What strategies do we employ at club meetings and basketing to interest our club members’ children? Are we
comfortable with children attending basketing? Do we have designated duties they can engage in? Do they have
fun when they attend or do we find them hanging back uncomfortably with their parent? Do our club members
routinely travel to other’s lofts, especially those with families of small children – so we can demonstrate the collegiality
of our sport? There are many questions to answer in this area.
The AU youth initiatives - The AU offers a number of great programs for youth: Help A Beginner Program, small loft
construction plans, and the racing pigeon loft project for project-based education through local schools, and other
information through mailings and the web site and presentations around the country. Karen Clifton, the AU Executive
Director also describes a formal AU program that:
- Uses newsletters and zone meetings to share material with members and encourage them to take a look at their
club culture: - is it family friendly? - is drinking allowed and/or a problem? - how are new members assisted?, etc.
- That material stresses communication being a key component to the club's success, including common
activities in a non-competitive environment, such as having meals together.
- The material also emphasizes hosting educational seminars for all, but especially new flyers (video & pizza
night, AU Speakers' Bureau participation).
- The AU website highlights several youth projects to give leaders an idea of how to start - so it doesn't seem so
overwhelming and people don't have to reinvent the wheel.
The IF youth initiatives – The IF website offers a Help A Beginner Program, Scholarships, and lots of great
It would be great to see more discussion in the Digest and formal communication in local club meetings on how we
can strengthen this part of our sport development.
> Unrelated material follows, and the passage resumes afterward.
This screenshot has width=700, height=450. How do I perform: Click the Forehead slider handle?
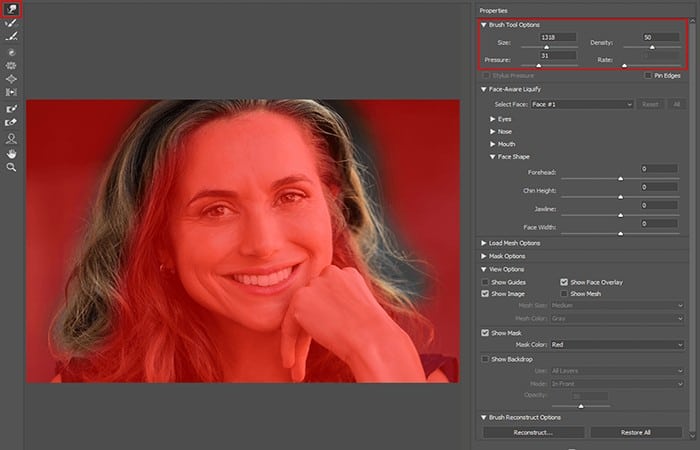620,179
If you consider how businesses establish important new skills in
the workplace it is through role playing. Should this role be assigned in club by-laws to an officer, plus an “assistant”
member, rotating the assistant by club meeting/basketing to develop the skills throughout the club? Some are
concerned about stepping on parents’ toes, but there is much room here before that point.
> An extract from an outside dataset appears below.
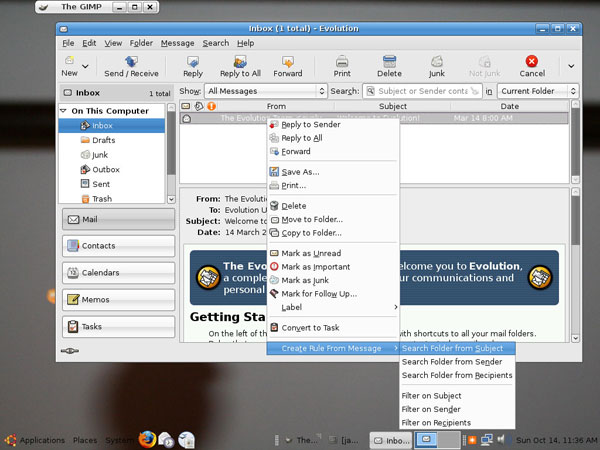The width and height of the screenshot is (600, 450).
Task: Switch to the Calendars view
Action: click(x=118, y=272)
David Clausing achieved extraordinary and enviable success through 2003. Since then he has continued to:
- Win and place high in important races,
- Develop improved, next generation foundation breeders,
- Position himself for renewed focus on one loft races,
- Enjoy advice from and a continued friendship with Luc and the entire Houben family, and
- Continue to interest his family in the sport.
David shares these new ideas:
- Use your own birds for fosters for optimum immunity through the pigeon milk, and
- Only first and second rounds of eggs (whether raised by parents or fostered) are the best for racing – later
rounds are fine for breeding stock.
- China is the next big money race opportunity,
- More improvements will be seen in his birds, and
- Many of his best birds will soon be red checks and silvers.
To further the China connection David has just completed a letter of agreement with Mr. Wu Meng as his agent. Now
David and his family are planning a move to California this next year where he will continue to reduce the number of
breeders and concentrate more on money races, his most rewarding part of the sport.
The Clausing family teamwork is a model for the sport’s leadership to reflect on and it’s a model the sport’s
leadership can use for the development of new programs that will attract and maintain more family members.